# Assignment 1
## Blocks

The main idea of this assignment is to allow you to undestand how **neural networks** (NNs) work. We will cover the main aspects such as the **Backpropagation** and **Optimization Methods**. All mathematical operations should be implemented in **NumPy** only. 

The assignmnent consist of 2 notebooks:
* *Blocks* - the place where the main **building blocks** of the NNs should be implemented
* *Experiments* - a playground. There we will train the models

## Table of contents
* [0. Preliminaries](#0.-Preliminaries)
* [1. Backpropagation](#1.-Backpropagation)
* [2. Dense layer](#2.-Dense-layer)
* [3. ReLU nonlinearity](#3.-ReLU-nonlinearity)
* [4. Sequential model](#4.-Sequential-model)
* [5. Loss](#5.-Loss)
* [6. $L_2$ Regularization & Weight Decay](#6.-$L_2$-Regularization-&-Weight-Decay)
* [7. Optimizer](#7.-Optimizer)
* [8. ★ What else?](#8.-★-What-else?)

# 0. Preliminaries
In this assignment we will use **classes** and their **instances** (objects). It will allow us to write less code and make it more readable. However, you don't have not take care about the exact implementation of the classes. We did it for you. 
But if you are interested in it, here are some useful links:
* The official [documentation](https://docs.python.org/3/tutorial/classes.html) 
* Video by *sentdex*: [Object Oriented Programming Introduction](https://www.youtube.com/watch?v=ekA6hvk-8H8)
* Antipatterns in OOP: [Stop Writing Classes](https://www.youtube.com/watch?v=o9pEzgHorH0)
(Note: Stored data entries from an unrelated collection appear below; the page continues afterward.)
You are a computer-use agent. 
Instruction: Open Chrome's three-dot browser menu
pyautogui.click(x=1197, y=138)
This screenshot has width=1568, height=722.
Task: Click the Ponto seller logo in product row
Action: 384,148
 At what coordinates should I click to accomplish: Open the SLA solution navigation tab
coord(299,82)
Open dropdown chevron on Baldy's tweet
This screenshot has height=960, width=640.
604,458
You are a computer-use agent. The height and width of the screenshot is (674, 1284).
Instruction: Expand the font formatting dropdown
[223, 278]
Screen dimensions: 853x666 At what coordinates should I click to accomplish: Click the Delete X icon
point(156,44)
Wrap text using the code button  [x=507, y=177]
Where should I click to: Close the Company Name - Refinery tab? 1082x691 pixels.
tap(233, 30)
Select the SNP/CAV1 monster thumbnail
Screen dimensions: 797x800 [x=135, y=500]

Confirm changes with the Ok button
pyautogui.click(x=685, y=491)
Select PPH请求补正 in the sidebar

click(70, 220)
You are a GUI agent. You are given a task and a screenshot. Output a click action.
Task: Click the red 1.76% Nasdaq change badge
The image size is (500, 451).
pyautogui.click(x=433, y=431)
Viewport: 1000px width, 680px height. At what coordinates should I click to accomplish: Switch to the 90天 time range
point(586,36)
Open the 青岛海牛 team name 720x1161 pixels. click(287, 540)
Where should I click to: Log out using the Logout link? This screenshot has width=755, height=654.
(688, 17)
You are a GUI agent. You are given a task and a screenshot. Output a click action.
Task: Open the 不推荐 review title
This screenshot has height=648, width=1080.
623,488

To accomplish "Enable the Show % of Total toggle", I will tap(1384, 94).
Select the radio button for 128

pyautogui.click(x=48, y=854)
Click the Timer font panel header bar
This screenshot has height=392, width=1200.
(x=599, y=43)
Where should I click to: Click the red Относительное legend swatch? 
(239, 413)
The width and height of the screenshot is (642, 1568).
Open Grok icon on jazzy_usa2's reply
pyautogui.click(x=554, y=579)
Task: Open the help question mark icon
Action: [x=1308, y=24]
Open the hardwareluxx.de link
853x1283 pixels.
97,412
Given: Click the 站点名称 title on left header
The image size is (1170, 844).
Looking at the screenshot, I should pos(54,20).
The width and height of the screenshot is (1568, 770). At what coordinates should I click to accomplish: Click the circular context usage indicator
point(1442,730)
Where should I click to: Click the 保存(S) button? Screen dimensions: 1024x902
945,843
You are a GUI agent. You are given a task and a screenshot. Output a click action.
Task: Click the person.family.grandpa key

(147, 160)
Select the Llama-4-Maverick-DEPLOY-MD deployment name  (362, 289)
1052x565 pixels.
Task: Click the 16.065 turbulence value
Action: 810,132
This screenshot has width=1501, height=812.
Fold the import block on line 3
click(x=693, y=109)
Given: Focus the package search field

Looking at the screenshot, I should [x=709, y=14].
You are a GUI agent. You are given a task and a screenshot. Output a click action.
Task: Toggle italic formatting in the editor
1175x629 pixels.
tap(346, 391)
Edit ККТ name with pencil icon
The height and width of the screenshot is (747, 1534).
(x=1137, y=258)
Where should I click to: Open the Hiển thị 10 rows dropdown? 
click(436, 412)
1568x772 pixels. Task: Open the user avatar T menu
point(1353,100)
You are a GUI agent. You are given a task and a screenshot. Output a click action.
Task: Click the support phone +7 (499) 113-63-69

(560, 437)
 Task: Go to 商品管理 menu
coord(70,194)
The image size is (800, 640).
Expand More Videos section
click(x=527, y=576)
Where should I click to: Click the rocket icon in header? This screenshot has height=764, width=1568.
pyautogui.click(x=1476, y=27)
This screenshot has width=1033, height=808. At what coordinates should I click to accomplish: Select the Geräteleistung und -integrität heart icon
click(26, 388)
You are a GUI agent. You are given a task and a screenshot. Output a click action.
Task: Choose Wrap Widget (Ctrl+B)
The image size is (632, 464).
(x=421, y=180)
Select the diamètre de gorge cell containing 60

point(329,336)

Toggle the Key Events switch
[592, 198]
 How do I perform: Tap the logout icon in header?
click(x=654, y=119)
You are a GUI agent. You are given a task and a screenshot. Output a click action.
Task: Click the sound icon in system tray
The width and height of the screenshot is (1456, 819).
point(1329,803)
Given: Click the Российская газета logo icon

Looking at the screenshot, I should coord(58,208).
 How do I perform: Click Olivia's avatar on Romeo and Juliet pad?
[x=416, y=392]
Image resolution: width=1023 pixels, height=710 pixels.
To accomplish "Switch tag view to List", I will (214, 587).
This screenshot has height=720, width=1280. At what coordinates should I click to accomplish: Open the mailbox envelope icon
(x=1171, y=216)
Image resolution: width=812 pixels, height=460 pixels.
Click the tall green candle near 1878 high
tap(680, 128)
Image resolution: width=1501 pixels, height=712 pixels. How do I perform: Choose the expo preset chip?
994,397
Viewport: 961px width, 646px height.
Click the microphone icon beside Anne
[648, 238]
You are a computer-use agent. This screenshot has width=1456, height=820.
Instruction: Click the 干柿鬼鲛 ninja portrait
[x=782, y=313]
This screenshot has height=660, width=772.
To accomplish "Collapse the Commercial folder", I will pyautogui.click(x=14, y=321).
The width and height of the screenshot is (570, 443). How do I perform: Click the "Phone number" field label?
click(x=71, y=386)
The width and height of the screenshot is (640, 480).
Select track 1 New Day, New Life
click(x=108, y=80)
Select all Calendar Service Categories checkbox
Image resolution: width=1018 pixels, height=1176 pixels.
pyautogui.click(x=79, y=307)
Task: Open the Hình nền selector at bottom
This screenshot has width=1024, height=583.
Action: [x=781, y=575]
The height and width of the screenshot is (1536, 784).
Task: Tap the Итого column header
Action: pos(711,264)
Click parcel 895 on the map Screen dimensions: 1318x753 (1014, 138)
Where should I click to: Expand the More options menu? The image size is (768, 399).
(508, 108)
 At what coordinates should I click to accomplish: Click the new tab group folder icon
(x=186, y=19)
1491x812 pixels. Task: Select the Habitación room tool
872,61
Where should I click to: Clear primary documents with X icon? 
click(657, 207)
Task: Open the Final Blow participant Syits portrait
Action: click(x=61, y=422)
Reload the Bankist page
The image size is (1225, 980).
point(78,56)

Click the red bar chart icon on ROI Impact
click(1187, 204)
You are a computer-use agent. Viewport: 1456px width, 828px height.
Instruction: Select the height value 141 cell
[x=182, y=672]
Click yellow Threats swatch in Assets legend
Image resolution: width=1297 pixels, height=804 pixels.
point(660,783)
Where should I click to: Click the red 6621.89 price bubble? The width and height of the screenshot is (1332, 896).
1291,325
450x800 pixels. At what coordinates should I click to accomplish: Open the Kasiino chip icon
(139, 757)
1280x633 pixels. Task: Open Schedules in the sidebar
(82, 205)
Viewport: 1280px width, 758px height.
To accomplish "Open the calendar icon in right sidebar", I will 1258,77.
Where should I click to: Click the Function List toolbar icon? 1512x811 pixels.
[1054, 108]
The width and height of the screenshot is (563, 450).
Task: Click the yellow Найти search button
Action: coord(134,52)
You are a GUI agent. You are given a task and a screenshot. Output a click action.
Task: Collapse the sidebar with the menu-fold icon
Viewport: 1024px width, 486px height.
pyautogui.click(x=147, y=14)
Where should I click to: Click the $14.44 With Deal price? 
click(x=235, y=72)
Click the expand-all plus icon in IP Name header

The interface of the current blocks is mostly inspired by **[Torch](http://torch.ch) / [PyTorch](http://pytorch.org)**. You can also take a look at the first implementation of [Keras](https://github.com/fchollet/keras/tree/37a1db225420851cc668600c49697d9a2057f098)

# 1. Backpropagation

* Each layer is a function of several parameters (weights): $f = f(x, \theta)$
* The layers could be chained. Therefore, the neural network $F$ is a composition of functions:
$$
F = f_k \circ f_{k-1} \circ \dots \ f_1\\
y_1 = f_1(x, \theta_1)\\
y_2 = f_2(y_1, \theta_2)\\
\dots \\
y_k = f_k(y_{k-1}, \theta_k)
$$
* The neural network is trained by minimizing the loss function $\mathcal{L}$. 
* Currently, the most effective way of training is to use the variation of the [Gradient descent](https://en.wikipedia.org/wiki/Gradient_descent) called [Stochastic gradient descent](https://en.wikipedia.org/wiki/Stochastic_gradient_descent) and its improvements.
* The parameters of the $m$-th layer are updated according to the following scheme:
$$
\theta_m \leftarrow \theta_m - \gamma \frac{\partial \mathcal{L}}{\partial \theta_m}
$$
* Hyperparameter $\gamma$ is called *learning rate*
* As the layers are chained, the computation of $\partial \mathcal{L}/\partial \theta_m$ in advance is a complicated task. 
* The above-stated gradient is calculated using the [chain rule](https://en.wikipedia.org/wiki/Chain_rule):
$$
\frac{\partial \mathcal{L}}{\partial \theta_m} = 
\frac{\partial \mathcal{L}}{\partial y_m}
\frac{\partial y_m}{\partial \theta_m} = 
\frac{\partial \mathcal{L}}{\partial y_{m+1}}
\frac{\partial y_{m+1}}{\partial y_m}
\frac{\partial y_m}{\partial \theta_m} = \dots
$$
* Therefore, each layer have to be able to calculate several expressions:
    * $y_m = f_m(y_{m-1}, \theta_m)$ - mapping of the input
    * $\partial y_{m} / \partial y_{m-1}$ - the partial derivative of the output with respect to the input
    * $\partial y_{m} / \partial \theta_m$ - the partial derivative of the output with respect its parameters
* The algorithm of training of a NN using the chain rule is called [Backpropagation](https://www.iro.umontreal.ca/~vincentp/ift3395/lectures/backprop_old.pdf)

# 2. Dense layer
Dense Layer (Fully-Connected, Multiplicative) is the basic layer of a neural network. It transforms input matrix of size `(n_objects, n_in)` to the matrix of size `(n_objects, n_out)` by performing the following operation:
$$
Y = XW + b
$$
or in other words:
$$
Y_{ij} = \sum\limits_{k=1}^{n_\text{in}} X_{ik}W_{kj} + b_j
$$

**Example**: 

You have a model of just 1 layer. The input is a point in a 3D space. And you want to predict its label: $-1$ or $1$.
You have $75$ objects in you training subset (or batch). 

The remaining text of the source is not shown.